▶ The task
Produce a verbatim copy of the lines from the one holding "Given: Open the Ale Limón recipient dropdown" through the last line of the listing, and nothing else.
--- Dataset Enclosed Below ---
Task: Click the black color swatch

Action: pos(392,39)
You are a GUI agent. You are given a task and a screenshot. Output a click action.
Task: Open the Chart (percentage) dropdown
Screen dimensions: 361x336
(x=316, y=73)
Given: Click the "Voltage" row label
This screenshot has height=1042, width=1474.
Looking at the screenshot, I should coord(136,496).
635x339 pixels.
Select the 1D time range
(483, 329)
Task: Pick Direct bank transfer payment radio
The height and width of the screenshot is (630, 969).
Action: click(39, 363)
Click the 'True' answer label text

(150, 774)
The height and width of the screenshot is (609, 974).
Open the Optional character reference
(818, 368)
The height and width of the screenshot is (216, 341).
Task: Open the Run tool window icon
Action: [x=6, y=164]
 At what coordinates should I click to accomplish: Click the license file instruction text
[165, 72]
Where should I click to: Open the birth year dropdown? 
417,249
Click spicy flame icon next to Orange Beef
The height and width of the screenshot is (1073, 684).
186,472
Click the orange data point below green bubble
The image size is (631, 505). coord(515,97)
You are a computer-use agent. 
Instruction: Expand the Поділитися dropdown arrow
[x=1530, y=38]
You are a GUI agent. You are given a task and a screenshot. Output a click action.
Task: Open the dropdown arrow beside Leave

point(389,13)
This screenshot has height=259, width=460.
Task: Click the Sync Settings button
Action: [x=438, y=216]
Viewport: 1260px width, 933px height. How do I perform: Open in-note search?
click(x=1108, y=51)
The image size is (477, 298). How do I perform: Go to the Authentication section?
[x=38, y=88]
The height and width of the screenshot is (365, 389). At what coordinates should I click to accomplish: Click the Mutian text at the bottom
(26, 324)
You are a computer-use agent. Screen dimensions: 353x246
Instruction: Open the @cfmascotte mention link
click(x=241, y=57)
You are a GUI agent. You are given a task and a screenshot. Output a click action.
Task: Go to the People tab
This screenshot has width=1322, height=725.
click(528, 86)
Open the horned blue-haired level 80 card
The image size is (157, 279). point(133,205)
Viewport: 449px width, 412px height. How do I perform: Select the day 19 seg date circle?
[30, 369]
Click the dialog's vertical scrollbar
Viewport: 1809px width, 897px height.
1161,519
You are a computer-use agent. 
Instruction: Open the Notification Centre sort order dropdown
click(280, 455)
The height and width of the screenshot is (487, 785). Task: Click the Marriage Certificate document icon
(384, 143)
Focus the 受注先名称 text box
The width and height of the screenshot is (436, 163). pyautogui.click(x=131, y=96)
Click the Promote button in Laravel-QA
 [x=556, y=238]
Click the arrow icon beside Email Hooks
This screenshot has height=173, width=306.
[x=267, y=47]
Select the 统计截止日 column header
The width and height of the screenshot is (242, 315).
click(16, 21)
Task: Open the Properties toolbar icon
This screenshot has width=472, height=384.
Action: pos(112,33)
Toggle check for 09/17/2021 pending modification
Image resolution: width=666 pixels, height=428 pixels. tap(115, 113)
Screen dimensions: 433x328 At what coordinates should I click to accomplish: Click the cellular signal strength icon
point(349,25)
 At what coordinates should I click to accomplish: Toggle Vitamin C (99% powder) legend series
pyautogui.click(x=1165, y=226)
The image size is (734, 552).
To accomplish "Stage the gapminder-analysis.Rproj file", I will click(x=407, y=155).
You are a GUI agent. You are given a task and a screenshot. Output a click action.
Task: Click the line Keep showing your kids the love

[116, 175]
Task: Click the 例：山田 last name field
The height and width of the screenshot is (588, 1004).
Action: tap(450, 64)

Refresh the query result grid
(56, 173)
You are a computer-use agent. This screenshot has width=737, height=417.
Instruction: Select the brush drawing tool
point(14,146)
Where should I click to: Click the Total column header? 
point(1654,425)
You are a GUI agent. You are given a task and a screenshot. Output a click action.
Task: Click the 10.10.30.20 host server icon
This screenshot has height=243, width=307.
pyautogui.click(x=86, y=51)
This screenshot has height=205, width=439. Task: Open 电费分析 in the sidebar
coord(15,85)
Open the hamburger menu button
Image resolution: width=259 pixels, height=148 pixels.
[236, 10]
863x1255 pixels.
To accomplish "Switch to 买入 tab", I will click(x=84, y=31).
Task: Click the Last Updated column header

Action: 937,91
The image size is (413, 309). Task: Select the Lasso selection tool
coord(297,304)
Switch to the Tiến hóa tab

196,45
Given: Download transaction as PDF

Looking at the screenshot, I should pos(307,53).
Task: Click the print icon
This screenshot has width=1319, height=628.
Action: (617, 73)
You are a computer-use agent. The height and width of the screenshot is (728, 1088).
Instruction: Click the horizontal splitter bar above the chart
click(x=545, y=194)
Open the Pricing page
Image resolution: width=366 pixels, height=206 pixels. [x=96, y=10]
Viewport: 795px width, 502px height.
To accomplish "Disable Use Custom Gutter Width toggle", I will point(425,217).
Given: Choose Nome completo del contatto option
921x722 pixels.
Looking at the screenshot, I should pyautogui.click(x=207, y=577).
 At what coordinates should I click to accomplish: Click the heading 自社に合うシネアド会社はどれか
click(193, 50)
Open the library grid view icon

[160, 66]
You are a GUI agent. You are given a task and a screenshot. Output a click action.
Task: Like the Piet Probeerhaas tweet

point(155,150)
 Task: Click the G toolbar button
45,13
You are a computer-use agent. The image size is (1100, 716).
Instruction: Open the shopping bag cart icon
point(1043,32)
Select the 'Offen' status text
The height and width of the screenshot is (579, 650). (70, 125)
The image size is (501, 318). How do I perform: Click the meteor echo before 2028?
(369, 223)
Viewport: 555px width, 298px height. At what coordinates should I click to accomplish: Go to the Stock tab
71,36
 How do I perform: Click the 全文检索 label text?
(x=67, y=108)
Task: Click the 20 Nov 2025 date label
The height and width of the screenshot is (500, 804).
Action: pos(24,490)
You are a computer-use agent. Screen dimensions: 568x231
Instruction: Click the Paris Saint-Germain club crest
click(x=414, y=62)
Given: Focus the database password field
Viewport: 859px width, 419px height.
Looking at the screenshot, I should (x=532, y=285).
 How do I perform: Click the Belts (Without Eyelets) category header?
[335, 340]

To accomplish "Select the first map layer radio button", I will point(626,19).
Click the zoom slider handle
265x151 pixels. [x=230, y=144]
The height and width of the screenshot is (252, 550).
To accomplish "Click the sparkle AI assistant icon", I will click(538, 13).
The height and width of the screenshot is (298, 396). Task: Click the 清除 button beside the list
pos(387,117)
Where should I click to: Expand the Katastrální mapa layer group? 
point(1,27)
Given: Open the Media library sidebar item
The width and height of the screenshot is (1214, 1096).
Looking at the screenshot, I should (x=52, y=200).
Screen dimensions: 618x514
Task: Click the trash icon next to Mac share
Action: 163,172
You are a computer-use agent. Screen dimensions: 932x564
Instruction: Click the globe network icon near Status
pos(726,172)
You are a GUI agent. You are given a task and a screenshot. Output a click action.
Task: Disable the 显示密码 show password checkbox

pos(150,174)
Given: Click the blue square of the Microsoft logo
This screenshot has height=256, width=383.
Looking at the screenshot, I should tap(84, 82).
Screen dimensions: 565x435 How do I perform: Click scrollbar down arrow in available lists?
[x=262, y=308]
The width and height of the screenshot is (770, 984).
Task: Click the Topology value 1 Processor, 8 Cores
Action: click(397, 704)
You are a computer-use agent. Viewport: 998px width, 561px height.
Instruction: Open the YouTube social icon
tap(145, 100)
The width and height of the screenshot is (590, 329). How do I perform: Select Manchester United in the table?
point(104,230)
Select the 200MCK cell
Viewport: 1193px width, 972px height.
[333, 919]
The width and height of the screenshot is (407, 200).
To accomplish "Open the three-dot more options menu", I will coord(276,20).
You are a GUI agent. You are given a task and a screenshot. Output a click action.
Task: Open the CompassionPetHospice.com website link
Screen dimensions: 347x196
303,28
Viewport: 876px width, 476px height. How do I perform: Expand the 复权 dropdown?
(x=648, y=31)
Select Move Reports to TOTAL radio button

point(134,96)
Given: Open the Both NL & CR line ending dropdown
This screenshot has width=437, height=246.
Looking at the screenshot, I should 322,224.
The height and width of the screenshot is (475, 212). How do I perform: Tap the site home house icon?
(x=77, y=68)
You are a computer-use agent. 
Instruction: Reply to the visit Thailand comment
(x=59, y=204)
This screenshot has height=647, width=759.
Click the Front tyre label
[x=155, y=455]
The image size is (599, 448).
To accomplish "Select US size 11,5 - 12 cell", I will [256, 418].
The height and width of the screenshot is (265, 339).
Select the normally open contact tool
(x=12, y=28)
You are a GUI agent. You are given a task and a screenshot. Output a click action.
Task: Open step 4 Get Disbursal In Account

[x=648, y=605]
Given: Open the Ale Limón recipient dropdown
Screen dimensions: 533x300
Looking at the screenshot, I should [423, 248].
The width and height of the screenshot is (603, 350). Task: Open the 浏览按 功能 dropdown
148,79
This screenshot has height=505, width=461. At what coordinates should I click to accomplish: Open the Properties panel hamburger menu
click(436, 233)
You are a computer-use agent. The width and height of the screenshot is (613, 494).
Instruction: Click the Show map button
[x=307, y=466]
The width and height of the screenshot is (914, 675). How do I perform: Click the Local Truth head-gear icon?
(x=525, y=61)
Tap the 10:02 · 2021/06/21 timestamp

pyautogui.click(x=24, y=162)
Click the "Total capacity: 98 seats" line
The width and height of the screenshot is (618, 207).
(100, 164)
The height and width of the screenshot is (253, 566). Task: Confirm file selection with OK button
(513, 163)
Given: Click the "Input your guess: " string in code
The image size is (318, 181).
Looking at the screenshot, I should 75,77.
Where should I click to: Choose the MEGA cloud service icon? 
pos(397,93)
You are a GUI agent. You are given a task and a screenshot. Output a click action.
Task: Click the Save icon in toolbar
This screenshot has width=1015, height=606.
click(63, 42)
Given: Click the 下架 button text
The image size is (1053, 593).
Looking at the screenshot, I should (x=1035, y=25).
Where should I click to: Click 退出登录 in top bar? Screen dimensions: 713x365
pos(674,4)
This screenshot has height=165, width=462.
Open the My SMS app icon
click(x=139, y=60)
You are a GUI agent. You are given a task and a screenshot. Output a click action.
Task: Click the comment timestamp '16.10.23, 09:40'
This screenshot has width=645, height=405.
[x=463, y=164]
--- End of Enclosed Dataset ---
▶ Task output
Given: Open the Ale Limón recipient dropdown
Screen dimensions: 533x300
Looking at the screenshot, I should [423, 248].
The width and height of the screenshot is (603, 350). Task: Open the 浏览按 功能 dropdown
148,79
This screenshot has height=505, width=461. At what coordinates should I click to accomplish: Open the Properties panel hamburger menu
click(436, 233)
You are a computer-use agent. The width and height of the screenshot is (613, 494).
Instruction: Click the Show map button
[x=307, y=466]
The width and height of the screenshot is (914, 675). How do I perform: Click the Local Truth head-gear icon?
(x=525, y=61)
Tap the 10:02 · 2021/06/21 timestamp

pyautogui.click(x=24, y=162)
Click the "Total capacity: 98 seats" line
The width and height of the screenshot is (618, 207).
(100, 164)
The height and width of the screenshot is (253, 566). Task: Confirm file selection with OK button
(513, 163)
Given: Click the "Input your guess: " string in code
The image size is (318, 181).
Looking at the screenshot, I should 75,77.
Where should I click to: Choose the MEGA cloud service icon? 
pos(397,93)
You are a GUI agent. You are given a task and a screenshot. Output a click action.
Task: Click the Save icon in toolbar
This screenshot has width=1015, height=606.
click(63, 42)
Given: Click the 下架 button text
The image size is (1053, 593).
Looking at the screenshot, I should (x=1035, y=25).
Where should I click to: Click 退出登录 in top bar? Screen dimensions: 713x365
pos(674,4)
This screenshot has height=165, width=462.
Open the My SMS app icon
click(x=139, y=60)
You are a GUI agent. You are given a task and a screenshot. Output a click action.
Task: Click the comment timestamp '16.10.23, 09:40'
This screenshot has width=645, height=405.
[x=463, y=164]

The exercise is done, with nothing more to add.